Exchange Online PowerShell V2 Module の登場で、大量のオブジェクトでも通信が安定するようになりました。この記事の内容は初回投稿のまま残していますが、現在は Get-EXOMailbox コマンドを使用することで大量のメールボックスも取得しやすくなっています。
Exchange Online では、以下のような全ユーザーを取得するコマンドが失敗するという話をよく聞きます。
Get-Mailbox -ResultSize Unlimited
これは割と有名な話で、特に大規模な環境でユーザー数が多いと失敗します。データ量が多くなることが問題の 1 つなので、対策としては、例えば以下のブログでは Invoke-Command を使ってサーバー サイドで実行して結果だけを受け取る方法を紹介しています。
膨大な数の Office 365 ユーザーへの PowerShell コマンドレットの実行
Invoke-Command -session (Get-Pssession) -scriptblock {Get-Mailbox -resultsize unlimited | select-object -property Displayname,Identity,PrimarySMTPAddress}
また以下のブログではページングを行う方法が紹介されています。Docs 上では使用方法が公開されていないパラメーターを使用しています。
Exchange Online の PowerShell で受信者の取得にページングで利用する
そんな中、先日このどちらもうまく行かないという話を耳にしました。Invoke-Command で実行しても結果が一部抜け落ちていて、ページングを使用しても同姓同名のユーザーがいてうまく機能しないというパターンでした。後者の方はページのサイズを変えれば何とかなりそうです。
そこで、別の方法はないか考えました。Get-MsolUser でうまく行かないという話をまだ聞いたことがないので、Get-MsolUser と Get-Mailbox を組み合わせる方法です。

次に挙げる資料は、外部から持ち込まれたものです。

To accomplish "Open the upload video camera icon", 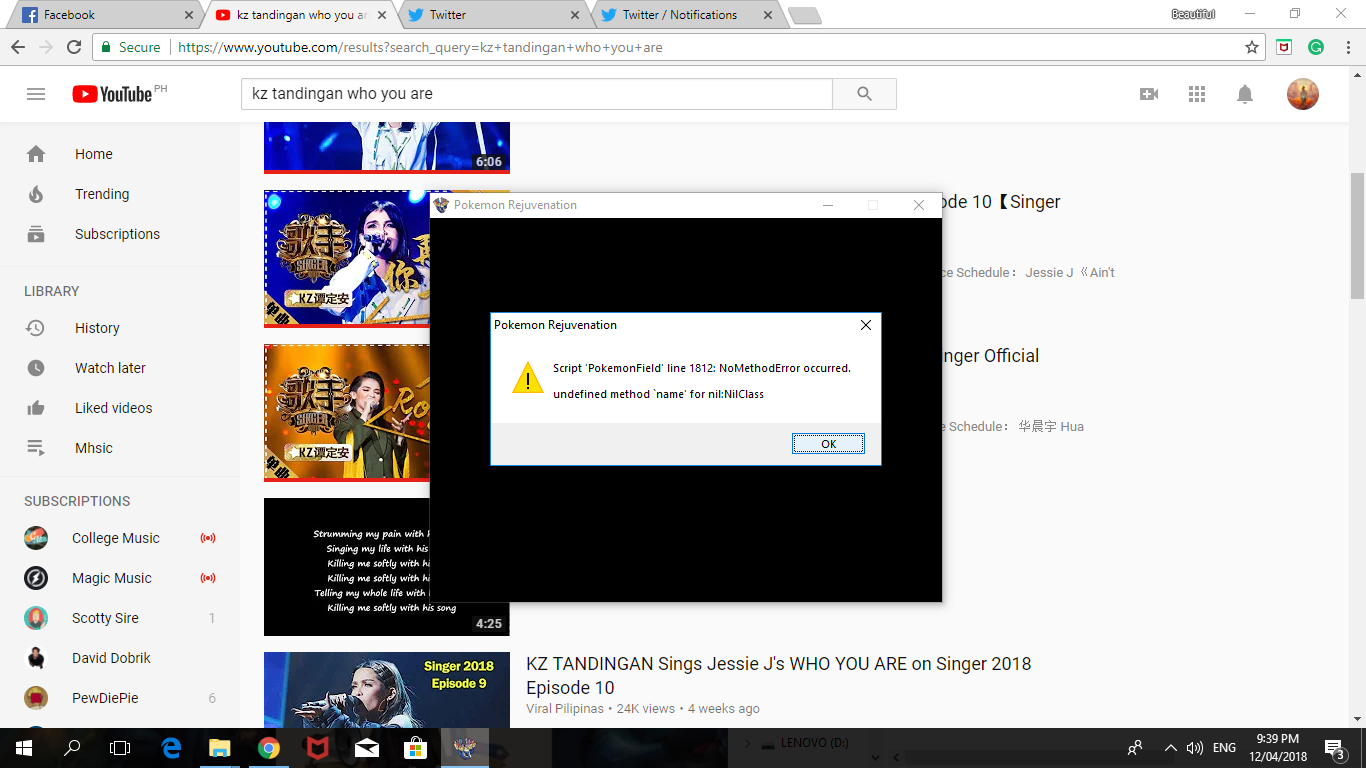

ただし、Get-Mailbox は Exchange Online から情報を取得するのに対して、Get-MsolUser は Azure Active Directory から情報を取得します。そのため、厳密には同じ情報は取得できません。
ですがいわゆる「全ユーザーを取得したい」というようなシナリオで今回の問題が起きるので、対象をユーザーのメールボックスに絞ってしまえば、Get-MsolUser でも対応ができると考えられます。例えば以下のようなコマンドになります。
Get-MsolUser -All -EnabledFilter EnabledOnly | %{ Get-Mailbox -Filter "UserPrincipalName -eq '$($_.UserPrincipalName)'" -RecipientTypeDetails UserMailbox}
ここでは、初めから Get-MsolUser でアカウントが有効なユーザーのみに絞り込んでいます。その上で UserPrincipalName でメールボックスを取得します。その際に、RecipientTypeDetails が UserMailbox のものだけにしています。何回も何回も繰り返し Get-Mailbox を実行するので、それなりの時間がかかりますが、何とかうまく動きそうな気はします。
現実世界では、上記のように 1 行にはせずに、Get-MsolUser の結果を 1 レコードずつ処理して、ところどころにスリープを入れたほうが良いでしょう。実行時間はさらに長くなりますが、大量の Get-Mailbox を実行しなければならないので、間隔をあけずに実行するとスロットリングで実行が制限される可能性が高いです。例えば以下のような感じです。
$EnabledMsolUsers = Get-MsolUser -All -EnabledFilter EnabledOnly
foreach ($User in $EnabledMsolUsers) {
$UserMailbox = Get-Mailbox -Filter "UserPrincipalName -eq '$($User.UserPrincipalName)'" -RecipientTypeDetails UserMailbox
if ($null -ne $UserMailbox) {
# Do something...
}
Start-Sleep -Seconds 1
}
まだ聞いたことが無いだけで、Get-MsolUser -All もうまく行かない場合があるかもしれませんが。。。